Я позволил себе сыронизировать:

– Чье‑ то проклятие помешало тебе лететь дальше, достопочтенный?

Пилот аж задохнулся от ярости.

– Да как ты смеешь, шаках!

– Прости, достопочтенный асур, – смиренно проговорил я. – Могу ли я тебе помочь? Поверь, я кое‑ что смыслю в этих машинах.

Пилот воздел очки на лоб. Глаза у него оказались пронзительно‑ голубого цвета, особенно по контрасту с лицом, покрытым толстым слоем сажи и пыли.

– Ты, стражник, разбираешься в огненных сосудах виманы? – недоверчиво переспросил он. – Если ты служка из мастерских, зачем тогда здесь?

Огненные сосуды виманы? Ну и терминология! Под стать этому бредовому миру…

– Меня зовут Лазар, – сказал я. – И я не служка из мастерских…

Договорить я не успел. Подъехал Самех. Спешиться он не соизволил.

– Ты вестник? – без обиняков спросил он у пилота.

– Да, салар, – буркнул асур. – Везу распоряжения Большого Дивана коменданту Пещерного Острова, достопочтенному Мизраху.

– Полагаю, наш караван‑ баши, – перебил его Самех, – будет счастлив доставить тебя и твои послания, вестник. Все дороги на Целлионе ведут к Пещерному Острову.

– Благодарю, салар! – отозвался пилот. – В одном фарсахе отсюда я видела птиценогих.

Видела! А где были мои глаза?

Маленькая фигурка в кожаных штанах и запыленной белой рубахе с просторными рукавами. Красивые глаза. Детский голос… Женщина‑ пилот! А я думал, что в здешнем кастовом обществе такое немыслимо.

Салар Самех, впрочем, нисколько не удивился. Он только спросил:

– Много, достопочтенная?

– Клювов триста, не меньше.

– Глаз зрит, надо убираться, – резюмировал начальник стражи. – Прости, достопочтенная, но виману придется бросить.

– Понимаю, салар, – откликнулась летчица.

– Лазар, – обратился Самех ко мне. – Поручаю тебе заботу о вестнике Большого Дивана. Отвечаешь головой!

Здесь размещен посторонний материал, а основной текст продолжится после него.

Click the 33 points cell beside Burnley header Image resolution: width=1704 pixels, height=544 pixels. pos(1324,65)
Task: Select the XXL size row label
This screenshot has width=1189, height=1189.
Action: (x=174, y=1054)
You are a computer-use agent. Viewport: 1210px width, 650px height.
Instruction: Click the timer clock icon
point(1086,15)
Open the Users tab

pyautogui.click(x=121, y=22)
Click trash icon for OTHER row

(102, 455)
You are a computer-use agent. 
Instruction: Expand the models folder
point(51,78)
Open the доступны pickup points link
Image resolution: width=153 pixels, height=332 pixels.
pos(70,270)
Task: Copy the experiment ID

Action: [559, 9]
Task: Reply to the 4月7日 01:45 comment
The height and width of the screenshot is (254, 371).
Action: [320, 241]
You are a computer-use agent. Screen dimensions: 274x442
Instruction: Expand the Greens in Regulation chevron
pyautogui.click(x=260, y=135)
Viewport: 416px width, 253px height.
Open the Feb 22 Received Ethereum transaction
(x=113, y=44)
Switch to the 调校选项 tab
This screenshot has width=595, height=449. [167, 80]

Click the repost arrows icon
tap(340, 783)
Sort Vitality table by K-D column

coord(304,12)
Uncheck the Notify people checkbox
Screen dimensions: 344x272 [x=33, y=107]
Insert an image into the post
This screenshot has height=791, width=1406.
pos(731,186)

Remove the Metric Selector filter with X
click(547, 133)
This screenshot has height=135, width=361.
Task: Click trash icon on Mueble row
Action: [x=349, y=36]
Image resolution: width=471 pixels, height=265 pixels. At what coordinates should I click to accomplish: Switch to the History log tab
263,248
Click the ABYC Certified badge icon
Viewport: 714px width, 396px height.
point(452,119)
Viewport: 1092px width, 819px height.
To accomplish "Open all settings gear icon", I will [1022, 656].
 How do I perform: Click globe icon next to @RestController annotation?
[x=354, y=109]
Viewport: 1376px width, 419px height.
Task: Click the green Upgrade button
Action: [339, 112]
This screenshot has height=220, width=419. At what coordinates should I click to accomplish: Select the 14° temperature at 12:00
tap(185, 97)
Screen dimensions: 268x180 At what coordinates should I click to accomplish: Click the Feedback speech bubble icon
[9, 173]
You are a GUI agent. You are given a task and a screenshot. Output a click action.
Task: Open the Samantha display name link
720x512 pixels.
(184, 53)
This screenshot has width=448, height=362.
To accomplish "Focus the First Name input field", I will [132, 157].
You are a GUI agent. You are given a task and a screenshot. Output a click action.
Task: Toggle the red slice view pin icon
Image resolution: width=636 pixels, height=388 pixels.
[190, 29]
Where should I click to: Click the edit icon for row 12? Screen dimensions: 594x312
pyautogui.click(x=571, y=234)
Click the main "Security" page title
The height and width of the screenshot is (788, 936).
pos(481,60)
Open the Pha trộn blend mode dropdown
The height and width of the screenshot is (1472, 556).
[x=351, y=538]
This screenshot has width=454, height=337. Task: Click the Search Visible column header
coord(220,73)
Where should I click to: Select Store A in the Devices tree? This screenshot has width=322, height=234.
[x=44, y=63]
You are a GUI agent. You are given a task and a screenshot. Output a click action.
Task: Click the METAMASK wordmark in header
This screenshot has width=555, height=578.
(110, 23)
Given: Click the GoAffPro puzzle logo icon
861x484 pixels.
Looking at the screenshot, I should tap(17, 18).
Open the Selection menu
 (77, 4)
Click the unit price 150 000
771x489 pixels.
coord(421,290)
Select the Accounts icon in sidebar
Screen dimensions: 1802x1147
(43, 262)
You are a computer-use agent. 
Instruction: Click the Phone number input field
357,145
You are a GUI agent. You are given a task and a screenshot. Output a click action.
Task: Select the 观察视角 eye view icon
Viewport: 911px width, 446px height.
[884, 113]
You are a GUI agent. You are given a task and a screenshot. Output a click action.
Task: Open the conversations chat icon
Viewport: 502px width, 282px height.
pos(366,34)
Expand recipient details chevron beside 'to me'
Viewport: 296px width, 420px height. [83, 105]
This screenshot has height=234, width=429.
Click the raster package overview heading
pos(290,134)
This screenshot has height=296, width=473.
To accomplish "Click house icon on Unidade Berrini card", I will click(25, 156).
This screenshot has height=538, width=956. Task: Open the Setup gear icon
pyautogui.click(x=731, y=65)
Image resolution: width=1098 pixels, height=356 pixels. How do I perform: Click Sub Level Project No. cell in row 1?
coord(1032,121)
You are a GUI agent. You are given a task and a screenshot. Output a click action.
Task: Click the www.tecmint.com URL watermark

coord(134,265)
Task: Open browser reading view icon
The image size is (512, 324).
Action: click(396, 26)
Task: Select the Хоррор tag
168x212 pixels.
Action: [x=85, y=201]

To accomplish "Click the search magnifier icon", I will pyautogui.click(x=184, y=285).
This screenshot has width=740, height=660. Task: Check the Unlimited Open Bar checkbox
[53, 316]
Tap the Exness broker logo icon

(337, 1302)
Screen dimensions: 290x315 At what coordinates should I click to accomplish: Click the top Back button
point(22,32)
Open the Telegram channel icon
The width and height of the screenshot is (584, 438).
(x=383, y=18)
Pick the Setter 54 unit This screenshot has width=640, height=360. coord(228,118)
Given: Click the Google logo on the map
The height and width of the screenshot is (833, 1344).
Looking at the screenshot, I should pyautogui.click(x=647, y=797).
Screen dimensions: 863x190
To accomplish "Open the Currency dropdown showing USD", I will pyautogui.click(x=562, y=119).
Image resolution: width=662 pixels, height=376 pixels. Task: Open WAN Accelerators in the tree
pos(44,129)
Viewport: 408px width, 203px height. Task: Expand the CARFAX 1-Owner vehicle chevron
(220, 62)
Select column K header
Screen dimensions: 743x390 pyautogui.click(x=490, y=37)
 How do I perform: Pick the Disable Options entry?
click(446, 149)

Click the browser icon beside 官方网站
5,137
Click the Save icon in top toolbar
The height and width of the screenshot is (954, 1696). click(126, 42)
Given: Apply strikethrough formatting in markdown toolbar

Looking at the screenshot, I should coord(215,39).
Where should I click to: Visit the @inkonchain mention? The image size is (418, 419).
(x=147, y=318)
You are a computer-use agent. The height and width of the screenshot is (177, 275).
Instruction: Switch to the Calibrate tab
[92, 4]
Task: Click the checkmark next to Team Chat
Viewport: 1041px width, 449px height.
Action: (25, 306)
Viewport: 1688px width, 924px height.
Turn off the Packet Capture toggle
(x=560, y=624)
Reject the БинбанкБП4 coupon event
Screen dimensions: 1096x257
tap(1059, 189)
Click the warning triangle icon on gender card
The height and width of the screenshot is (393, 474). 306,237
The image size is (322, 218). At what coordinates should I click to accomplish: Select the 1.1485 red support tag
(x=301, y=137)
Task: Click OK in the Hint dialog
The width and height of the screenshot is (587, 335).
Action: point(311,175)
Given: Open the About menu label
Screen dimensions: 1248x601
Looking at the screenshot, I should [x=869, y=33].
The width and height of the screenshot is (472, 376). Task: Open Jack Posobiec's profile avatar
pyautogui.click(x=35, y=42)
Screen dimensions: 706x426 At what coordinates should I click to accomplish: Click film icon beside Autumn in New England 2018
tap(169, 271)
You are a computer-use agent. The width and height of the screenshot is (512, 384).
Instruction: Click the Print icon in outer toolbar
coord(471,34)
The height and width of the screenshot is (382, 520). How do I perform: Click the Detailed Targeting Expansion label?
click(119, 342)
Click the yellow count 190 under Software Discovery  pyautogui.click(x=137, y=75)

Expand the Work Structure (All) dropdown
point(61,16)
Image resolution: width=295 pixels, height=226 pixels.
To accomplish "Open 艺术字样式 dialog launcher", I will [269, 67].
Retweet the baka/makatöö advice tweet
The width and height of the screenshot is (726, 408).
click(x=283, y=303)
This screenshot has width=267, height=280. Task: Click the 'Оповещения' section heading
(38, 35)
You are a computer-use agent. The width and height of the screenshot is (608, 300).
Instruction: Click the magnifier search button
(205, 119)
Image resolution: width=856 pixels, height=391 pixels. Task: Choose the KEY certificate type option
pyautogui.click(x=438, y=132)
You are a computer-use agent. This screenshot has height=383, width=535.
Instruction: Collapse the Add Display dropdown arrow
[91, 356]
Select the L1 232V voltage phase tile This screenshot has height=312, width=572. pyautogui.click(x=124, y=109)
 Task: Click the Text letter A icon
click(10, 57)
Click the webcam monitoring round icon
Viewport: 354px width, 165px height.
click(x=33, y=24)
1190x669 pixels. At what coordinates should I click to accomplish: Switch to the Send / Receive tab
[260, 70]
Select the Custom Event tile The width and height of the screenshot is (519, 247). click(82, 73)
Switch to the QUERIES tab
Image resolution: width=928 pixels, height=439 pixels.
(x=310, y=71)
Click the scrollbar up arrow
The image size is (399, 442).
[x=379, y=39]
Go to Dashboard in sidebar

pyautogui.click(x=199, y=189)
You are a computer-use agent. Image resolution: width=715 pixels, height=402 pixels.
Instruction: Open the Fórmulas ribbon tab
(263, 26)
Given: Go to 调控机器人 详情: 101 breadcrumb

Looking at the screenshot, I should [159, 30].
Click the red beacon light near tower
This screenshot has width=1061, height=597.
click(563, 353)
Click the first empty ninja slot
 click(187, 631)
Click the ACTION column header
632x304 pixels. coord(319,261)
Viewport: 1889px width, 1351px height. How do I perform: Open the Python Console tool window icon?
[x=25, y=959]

Я только молча поклонился, не зная, радоваться или огорчаться такому поручению. Самех невзлюбил меня с самого начала – это ясно. Посему легко выполнимого задания от него не жди. Да и не надо большого ума, чтобы догадаться, в чем подвох: единственная женщина на полсотни мужиков, которые постятся с тех пор, как покинули Джавдат.

Интересно, а защита ее чести тоже входит в мои обязанности?

Самех ускакал. Летчица, не обращая на меня внимания, полезла в кабину поверженного летуна. Поставила ножку на стойку шасси, перегнулась через борт. Кожа штанов обтянула ягодицы.

М‑ да, мне есть о чем беспокоиться…

Она копалась недолго и вскоре опять предстала передо мной. На этот раз – с сумкой через плечо и таким же магазинником, как и у меня, на поясе. У меня несколько отлегло от сердца. Похоже, моя подопечная и сама себя защитит, если понадобится.

Я подвел к ней своего бактра. Спросил:

– Как тебя зовут, достопочтенная?

– Нилам, – отозвалась она, – но я не люблю это имя. Зови меня просто Нила.

– Поспешим, Нила.

Я хотел помочь ей взобраться на бактра, но она оттолкнула мои руки и взлетела на горбатую спину животного. Посмотрела сверху вниз, рассмеялась, видя мою растерянность.

– Пешком пойдешь? До оазиса далеко, а диатримы птиценогих стремительны, как самум.

– Подвинься, – буркнул я, грузно карабкаясь в седло.

Седло было широким, но недостаточно, чтобы два седока могли не соприкасаться друг с другом, и мои чресла вплотную прижались к маленькому, но аппетитному заду «вестника Большого Дивана». Я машинально поерзал, устраиваясь поудобнее.

– Только без вольностей, шаках, – предостерегла Нила. – Забудешься, станешь евнухом. Понял?

– Понял, – отозвался я, давая шенкеля бактру.

Похоже, известие о приближении птиценогих встревожило мое начальство не на шутку. Погонщики тонко вскрикивали, молотя навьюченных животных палками. Стражники то и дело нарушали строй, выезжая на вершины барханов, чтобы оглядеться. О режиме тишины больше не было речи. Это означало только одно – смерть шла по пятам, не таясь.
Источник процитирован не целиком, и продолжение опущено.